9. A Nightmare Before Christmas: The Looming Logistics Crisis

Writing blogs is fun. But comparing the logistics labor crisis to Tim Burton’s classic film The Nightmare Before Christmas was really fun.

Even three months after this blog’s warnings, supply chain leaders are still facing a labor shortage in the transportation and warehousing industry.

Shipping strategies and technology won’t matter without sufficient labor. And flexible labor through companies like Task4Pros can help augment current staff or even operate entire warehouses.

10. 4 Ways 4PLs Cut Your Logistics Costs – No. 3 is Gold!

Tompkins Ventures CEO Mike Royster hits the charts by highlighting how real logistics savings come from inventory service, lead-time reduction, and eliminating accessorials (detention and demurrage charges).

A 4PL (fourth-party logistics provider) model, also known as a guardian service, manages and executes the entire transportation process under one platform. A great 4PL provider will optimize each lane by cost and service, understand the entire supply chain and provide a single point of contact.
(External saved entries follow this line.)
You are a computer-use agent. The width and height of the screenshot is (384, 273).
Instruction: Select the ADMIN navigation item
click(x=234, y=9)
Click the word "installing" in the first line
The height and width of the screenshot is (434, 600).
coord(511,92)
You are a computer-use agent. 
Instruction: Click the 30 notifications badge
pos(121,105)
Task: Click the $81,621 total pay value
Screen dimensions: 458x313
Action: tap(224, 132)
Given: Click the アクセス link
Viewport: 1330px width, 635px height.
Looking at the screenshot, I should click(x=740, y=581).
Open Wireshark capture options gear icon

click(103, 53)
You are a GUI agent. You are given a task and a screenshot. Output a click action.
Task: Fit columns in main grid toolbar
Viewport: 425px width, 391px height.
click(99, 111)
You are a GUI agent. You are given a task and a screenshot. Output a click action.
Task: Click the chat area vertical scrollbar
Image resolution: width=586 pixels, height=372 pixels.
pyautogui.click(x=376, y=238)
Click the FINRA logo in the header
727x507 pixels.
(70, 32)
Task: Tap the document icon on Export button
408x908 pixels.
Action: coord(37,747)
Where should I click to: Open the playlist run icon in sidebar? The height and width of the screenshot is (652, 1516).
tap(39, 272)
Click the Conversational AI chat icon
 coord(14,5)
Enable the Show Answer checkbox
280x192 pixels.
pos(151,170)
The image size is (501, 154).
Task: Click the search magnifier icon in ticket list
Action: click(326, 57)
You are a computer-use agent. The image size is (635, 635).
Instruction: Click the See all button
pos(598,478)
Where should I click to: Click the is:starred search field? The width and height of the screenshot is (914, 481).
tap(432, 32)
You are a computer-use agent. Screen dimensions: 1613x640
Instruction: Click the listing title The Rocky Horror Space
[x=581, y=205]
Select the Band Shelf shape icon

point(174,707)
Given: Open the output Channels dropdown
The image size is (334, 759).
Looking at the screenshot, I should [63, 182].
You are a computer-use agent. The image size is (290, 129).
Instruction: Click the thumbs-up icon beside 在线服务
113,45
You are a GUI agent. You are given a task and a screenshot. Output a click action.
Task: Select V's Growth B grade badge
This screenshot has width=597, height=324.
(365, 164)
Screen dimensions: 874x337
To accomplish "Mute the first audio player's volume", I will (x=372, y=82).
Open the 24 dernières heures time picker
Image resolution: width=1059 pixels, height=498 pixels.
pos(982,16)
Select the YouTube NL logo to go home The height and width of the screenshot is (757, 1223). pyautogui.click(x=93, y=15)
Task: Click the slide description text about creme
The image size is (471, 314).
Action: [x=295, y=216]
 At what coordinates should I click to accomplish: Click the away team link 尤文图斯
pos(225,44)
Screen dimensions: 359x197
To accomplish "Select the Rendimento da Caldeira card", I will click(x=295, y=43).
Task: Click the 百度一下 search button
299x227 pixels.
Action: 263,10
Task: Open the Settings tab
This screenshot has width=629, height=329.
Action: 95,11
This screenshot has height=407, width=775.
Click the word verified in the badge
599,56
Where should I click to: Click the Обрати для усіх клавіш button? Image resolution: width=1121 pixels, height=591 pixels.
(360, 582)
That personal touch is important in the increasingly impersonal, transactional, world of supply chain.

For 2024, Expect More of the Same, But Different

I hope you enjoyed this trip down memory lane. Because much of this will repeat in 2024.

I expect leaders from the CEO on down to continue making mistakes with their return-to-office policies. Disruption and VUCA (volatility, uncertainty, complexity, ambiguity) will continue to buffet your supply chains.

The drive away from China and toward reshoring, nearshoring and friendshoring will continue. Simultaneous globalization and deglobalization will hamper operations.

But there are solutions, and Tompkins Ventures is here to help. The right insights could make 2024 your organization’s best year ever.